*** EXERCISE PASSAGE
What I’m about to describe probably sounds a bit like a conspiracy theory, or at the very least something drawn from the filthiest swamps of American politics. But Alberta Premier Danielle Smith’s potential $20-billion giveaway to her province’s oil and gas industry might be the most brazen act of corporate welfare we’ve seen in a long, long time — one that’s happening right out in the open, no less. Rather than asking companies to clean up their old wells, as they’re legally obligated to, she’s proposing Albertans pay them to do it instead.

This terrible idea isn’t a new one. Before she became Jason Kenney’s replacement as United Conservative Party leader and Alberta premier, Smith was a registered lobbyist and the president of an organization called the Alberta Enterprise Group, a collection of conservative-leaning companies with deep and strong ties to the oil and gas industry. While there, she lobbied for a program called “R-Star,” which would have given oil and gas companies $20 billion worth of tax credits for cleaning up old wells, which they could use to reduce the royalties they pay or sell those credits to another company.

Even in a normal year (and what even are those, anyways?), this would be a ludicrous proposal. As University of Alberta professor and energy expert Andrew Leach noted in a CBC piece last year, “It's a free lunch. Or, more properly, a lunch paid for by Albertans. It's a wealth transfer to the oil and gas industry.”
******
Please put this sentence from the piece on Alberta's oil well cleanup into French: "Rather than asking companies to clean up their old wells, as they’re legally obligated to, she’s proposing Albertans pay them to do it instead."
*** DATA
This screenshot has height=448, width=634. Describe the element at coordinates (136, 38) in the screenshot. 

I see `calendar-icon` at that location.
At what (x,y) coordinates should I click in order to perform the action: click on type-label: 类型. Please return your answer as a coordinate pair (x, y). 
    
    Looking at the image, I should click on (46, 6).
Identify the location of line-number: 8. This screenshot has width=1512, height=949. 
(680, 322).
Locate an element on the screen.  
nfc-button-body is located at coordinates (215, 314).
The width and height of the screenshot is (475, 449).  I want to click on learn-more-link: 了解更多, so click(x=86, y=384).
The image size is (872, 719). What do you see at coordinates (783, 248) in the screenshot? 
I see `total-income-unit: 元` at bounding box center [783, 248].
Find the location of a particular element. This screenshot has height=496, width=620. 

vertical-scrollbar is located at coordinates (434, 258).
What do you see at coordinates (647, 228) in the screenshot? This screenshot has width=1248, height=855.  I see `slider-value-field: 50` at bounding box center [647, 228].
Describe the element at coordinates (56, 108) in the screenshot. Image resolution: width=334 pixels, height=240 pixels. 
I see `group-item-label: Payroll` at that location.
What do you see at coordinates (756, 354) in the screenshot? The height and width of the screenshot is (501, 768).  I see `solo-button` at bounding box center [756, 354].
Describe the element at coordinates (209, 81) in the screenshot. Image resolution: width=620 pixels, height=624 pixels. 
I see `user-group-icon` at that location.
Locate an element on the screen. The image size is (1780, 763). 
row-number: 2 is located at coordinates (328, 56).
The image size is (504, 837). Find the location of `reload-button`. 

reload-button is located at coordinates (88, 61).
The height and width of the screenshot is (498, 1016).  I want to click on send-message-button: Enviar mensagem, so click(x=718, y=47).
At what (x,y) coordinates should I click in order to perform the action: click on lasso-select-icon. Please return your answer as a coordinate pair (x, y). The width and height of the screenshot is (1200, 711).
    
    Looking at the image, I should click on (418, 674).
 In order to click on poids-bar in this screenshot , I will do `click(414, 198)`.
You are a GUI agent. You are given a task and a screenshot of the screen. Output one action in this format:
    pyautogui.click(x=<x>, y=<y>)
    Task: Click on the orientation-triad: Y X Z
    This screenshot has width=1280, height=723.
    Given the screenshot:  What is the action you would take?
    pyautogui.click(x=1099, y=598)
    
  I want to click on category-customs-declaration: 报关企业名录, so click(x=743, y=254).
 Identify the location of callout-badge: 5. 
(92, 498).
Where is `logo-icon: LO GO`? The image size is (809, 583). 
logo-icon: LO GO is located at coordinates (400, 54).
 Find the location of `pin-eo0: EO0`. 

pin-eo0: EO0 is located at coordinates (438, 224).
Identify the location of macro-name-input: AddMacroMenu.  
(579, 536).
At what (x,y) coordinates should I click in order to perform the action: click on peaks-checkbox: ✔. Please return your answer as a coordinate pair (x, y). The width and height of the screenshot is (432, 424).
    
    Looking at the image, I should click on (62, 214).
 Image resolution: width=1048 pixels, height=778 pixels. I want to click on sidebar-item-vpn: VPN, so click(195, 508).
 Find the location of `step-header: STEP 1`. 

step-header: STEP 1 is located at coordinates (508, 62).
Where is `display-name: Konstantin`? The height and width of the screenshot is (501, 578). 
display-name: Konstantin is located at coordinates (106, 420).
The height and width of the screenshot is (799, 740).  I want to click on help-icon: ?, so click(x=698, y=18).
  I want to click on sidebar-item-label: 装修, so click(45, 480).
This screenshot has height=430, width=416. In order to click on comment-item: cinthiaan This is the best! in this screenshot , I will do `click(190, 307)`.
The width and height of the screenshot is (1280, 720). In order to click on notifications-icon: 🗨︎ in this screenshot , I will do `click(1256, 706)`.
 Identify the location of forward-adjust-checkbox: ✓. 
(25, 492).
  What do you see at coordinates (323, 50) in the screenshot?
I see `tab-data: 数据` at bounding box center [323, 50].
******
__WRITTEN REPLY__. Plutôt que de demander aux entreprises de nettoyer leurs vieux puits, comme la loi les y oblige, elle propose que les Albertains les paient pour le faire à leur place.